── SUPPLIED DATA ──

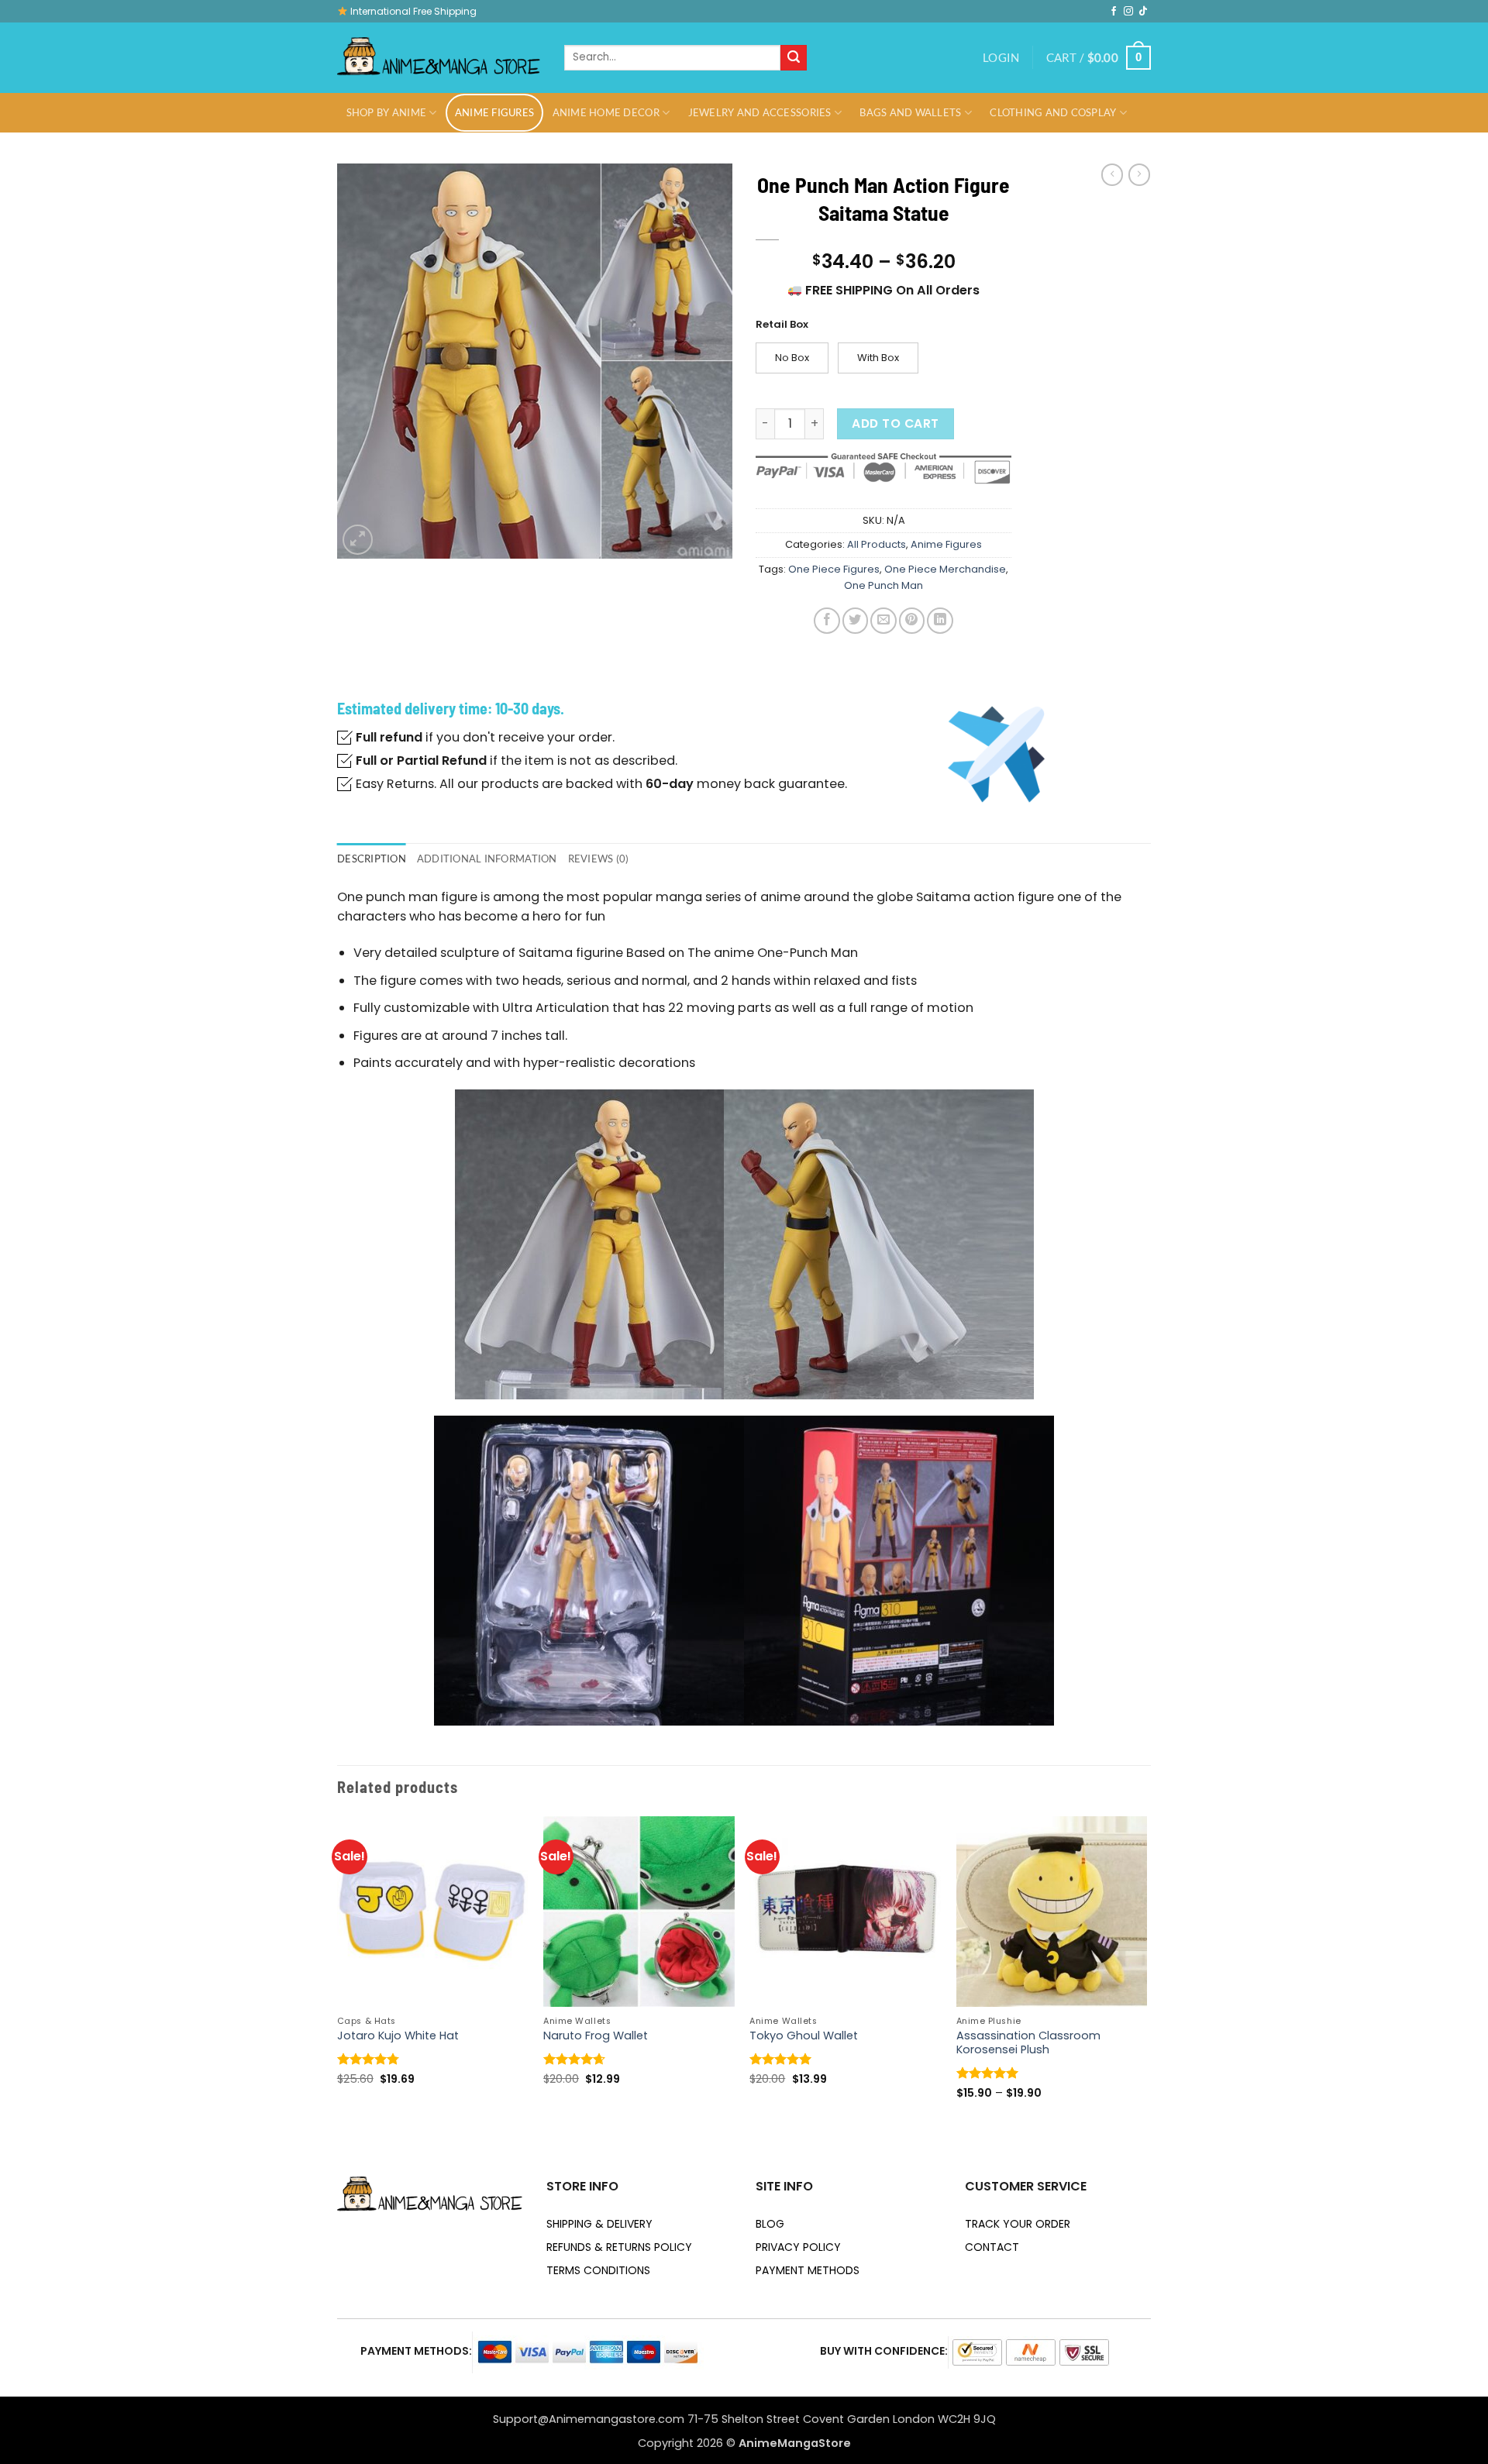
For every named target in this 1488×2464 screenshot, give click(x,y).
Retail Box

───
── SUPPLIED DATA ──

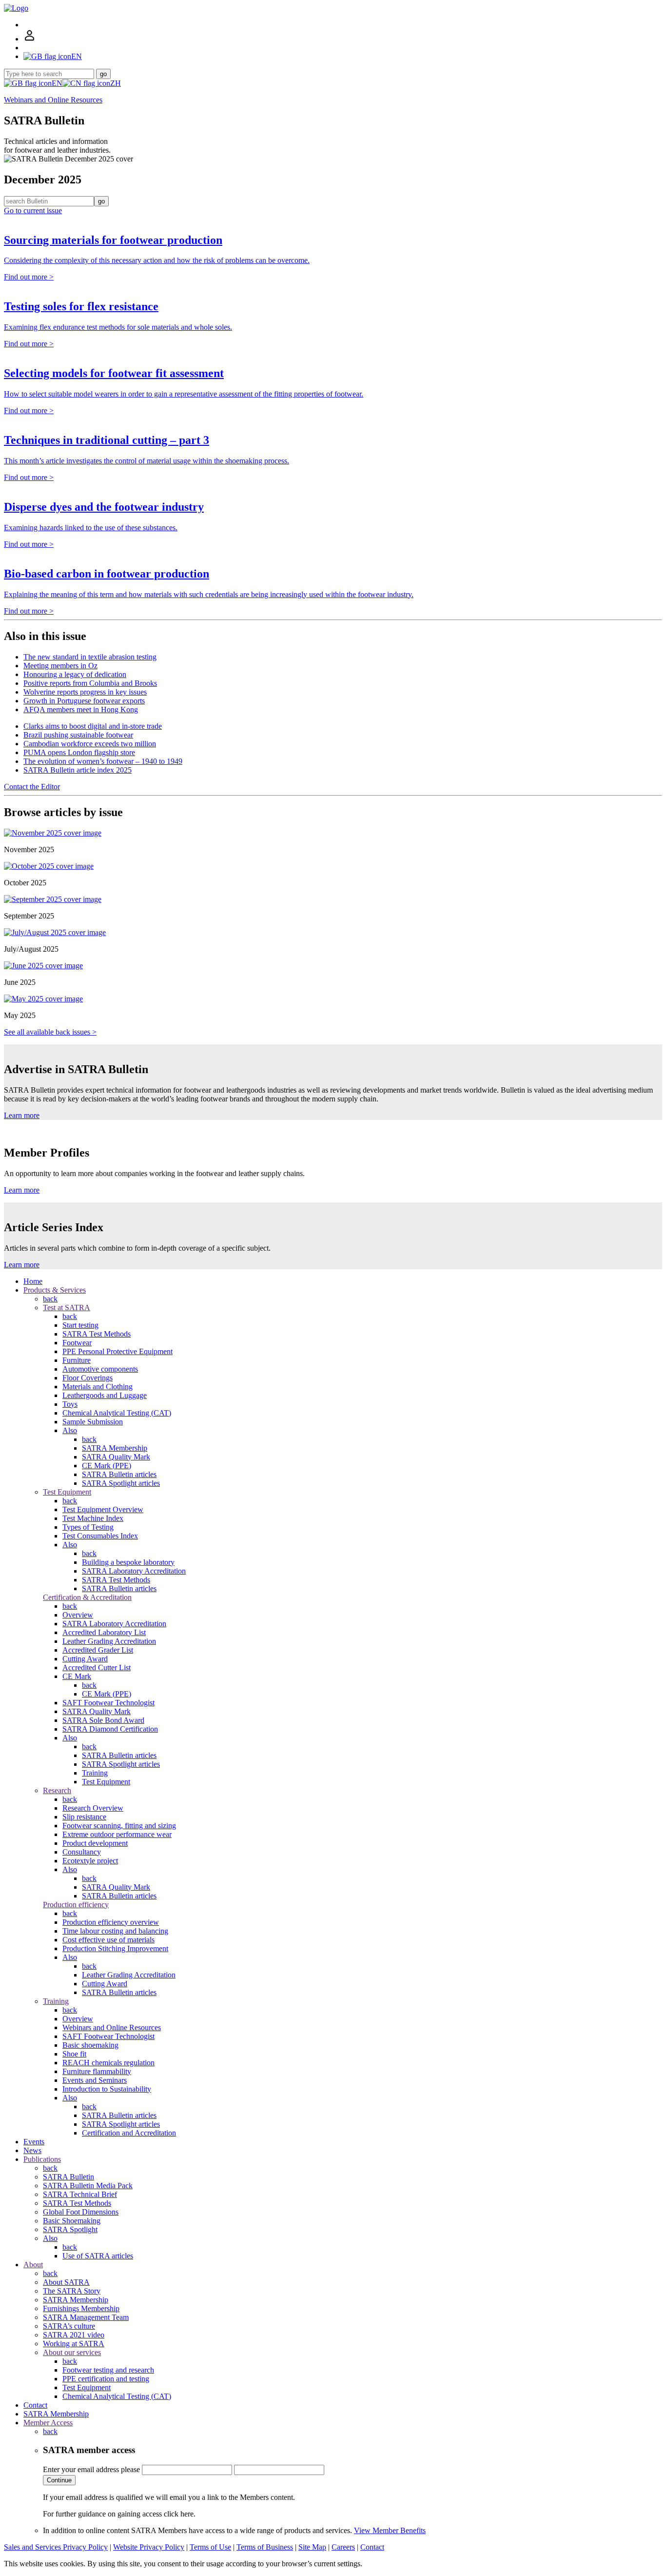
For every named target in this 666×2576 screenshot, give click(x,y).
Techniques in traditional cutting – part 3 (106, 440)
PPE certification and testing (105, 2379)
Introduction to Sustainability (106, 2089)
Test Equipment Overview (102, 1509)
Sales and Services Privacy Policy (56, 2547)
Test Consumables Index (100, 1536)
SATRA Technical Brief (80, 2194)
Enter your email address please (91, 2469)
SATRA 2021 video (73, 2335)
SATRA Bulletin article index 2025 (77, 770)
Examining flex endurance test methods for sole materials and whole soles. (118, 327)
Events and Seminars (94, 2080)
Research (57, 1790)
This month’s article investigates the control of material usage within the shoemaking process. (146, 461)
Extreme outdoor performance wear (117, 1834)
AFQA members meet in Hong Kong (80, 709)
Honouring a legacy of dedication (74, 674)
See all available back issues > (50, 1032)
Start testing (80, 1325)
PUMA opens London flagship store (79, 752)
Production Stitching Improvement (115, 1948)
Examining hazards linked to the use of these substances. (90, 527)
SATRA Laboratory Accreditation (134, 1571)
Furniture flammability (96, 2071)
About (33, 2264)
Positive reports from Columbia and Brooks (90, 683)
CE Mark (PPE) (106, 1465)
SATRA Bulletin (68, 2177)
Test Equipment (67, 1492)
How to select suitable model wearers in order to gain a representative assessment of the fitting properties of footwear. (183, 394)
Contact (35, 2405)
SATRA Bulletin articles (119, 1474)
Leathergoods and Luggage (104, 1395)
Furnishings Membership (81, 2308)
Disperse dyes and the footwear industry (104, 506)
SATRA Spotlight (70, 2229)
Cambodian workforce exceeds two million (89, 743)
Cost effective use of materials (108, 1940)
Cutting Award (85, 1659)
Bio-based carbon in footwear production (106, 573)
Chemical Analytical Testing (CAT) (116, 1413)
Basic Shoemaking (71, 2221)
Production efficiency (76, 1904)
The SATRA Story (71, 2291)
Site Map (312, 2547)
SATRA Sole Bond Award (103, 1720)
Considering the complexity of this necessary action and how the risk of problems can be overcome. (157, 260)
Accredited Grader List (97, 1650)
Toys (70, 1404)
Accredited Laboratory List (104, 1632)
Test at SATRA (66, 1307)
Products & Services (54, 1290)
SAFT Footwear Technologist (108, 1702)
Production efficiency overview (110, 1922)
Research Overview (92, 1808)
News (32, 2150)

───
── SUPPLIED DATA ──

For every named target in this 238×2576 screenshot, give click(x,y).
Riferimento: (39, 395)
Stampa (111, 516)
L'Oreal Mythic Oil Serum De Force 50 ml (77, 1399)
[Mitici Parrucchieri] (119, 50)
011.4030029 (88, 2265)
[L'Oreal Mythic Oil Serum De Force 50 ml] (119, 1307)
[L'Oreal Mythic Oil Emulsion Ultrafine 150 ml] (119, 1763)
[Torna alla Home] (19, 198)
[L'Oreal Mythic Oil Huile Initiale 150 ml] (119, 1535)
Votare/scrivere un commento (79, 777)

───

WHAT THIS TASK INVOLVES » In the listing above, find the line containing "SATRA Bulletin article index 2025 (77, 770)" and the line containing "Positive reports from", then retype both and every line between them exactly, with nothing else.

ANSWER BELOW »
SATRA Bulletin article index 2025 (77, 770)
Examining flex endurance test methods for sole materials and whole soles. (118, 327)
Events and Seminars (94, 2080)
Research (57, 1790)
This month’s article investigates the control of material usage within the shoemaking process. (146, 461)
Extreme outdoor performance wear (117, 1834)
AFQA members meet in Hong Kong (80, 709)
Honouring a legacy of dedication (74, 674)
See all available back issues > (50, 1032)
Start testing (80, 1325)
PUMA opens London flagship store (79, 752)
Production Stitching Improvement (115, 1948)
Examining hazards linked to the use of these substances. (90, 527)
SATRA Laboratory Accreditation (134, 1571)
Furniture flammability (96, 2071)
About (33, 2264)
Positive reports from Columbia and Brooks (90, 683)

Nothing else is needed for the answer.